• Task instructions:
This task calls for copying every line of the records that includes the word "computer".

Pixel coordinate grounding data
'''
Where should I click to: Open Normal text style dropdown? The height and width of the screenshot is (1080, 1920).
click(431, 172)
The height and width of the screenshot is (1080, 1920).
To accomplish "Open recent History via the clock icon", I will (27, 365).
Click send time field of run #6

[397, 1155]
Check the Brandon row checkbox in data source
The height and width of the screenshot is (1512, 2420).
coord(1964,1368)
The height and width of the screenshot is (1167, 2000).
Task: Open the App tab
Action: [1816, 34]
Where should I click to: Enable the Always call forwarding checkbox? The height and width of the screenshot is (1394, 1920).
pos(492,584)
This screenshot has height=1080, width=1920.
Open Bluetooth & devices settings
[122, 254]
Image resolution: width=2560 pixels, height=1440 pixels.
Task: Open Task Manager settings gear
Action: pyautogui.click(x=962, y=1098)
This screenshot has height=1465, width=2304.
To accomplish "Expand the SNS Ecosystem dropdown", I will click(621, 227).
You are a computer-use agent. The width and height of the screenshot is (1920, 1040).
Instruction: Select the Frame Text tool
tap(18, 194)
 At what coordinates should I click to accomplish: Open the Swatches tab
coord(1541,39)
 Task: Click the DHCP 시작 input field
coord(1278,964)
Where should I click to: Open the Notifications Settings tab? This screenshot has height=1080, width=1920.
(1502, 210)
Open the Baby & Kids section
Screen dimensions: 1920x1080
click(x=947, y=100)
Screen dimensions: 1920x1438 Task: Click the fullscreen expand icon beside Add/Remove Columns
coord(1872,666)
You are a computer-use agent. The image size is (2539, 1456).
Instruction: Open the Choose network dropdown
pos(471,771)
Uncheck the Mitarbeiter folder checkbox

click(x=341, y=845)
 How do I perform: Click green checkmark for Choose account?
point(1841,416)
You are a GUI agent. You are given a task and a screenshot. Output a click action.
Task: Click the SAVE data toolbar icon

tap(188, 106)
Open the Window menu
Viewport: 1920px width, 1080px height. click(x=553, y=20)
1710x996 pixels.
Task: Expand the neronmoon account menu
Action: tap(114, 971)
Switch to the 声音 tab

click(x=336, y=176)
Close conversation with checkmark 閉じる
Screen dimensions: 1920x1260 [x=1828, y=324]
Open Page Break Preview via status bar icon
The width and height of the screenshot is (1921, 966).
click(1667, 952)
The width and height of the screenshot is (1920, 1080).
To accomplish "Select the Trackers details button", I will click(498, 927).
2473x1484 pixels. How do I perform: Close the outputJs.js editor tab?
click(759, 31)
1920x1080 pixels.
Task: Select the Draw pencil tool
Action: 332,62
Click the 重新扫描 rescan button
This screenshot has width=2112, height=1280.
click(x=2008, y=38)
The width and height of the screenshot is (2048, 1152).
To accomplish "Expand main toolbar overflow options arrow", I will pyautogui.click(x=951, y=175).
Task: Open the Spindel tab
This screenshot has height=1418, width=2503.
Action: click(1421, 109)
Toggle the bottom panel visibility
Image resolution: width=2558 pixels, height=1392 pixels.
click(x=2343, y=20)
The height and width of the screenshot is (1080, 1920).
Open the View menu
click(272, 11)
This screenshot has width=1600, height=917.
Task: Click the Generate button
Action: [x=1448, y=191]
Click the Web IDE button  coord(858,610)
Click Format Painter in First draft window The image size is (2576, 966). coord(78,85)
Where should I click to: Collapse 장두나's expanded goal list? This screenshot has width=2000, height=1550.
'''
• Task answer:
You are a computer-use agent. The width and height of the screenshot is (1920, 1040).
You are a computer-use agent. The image size is (2539, 1456).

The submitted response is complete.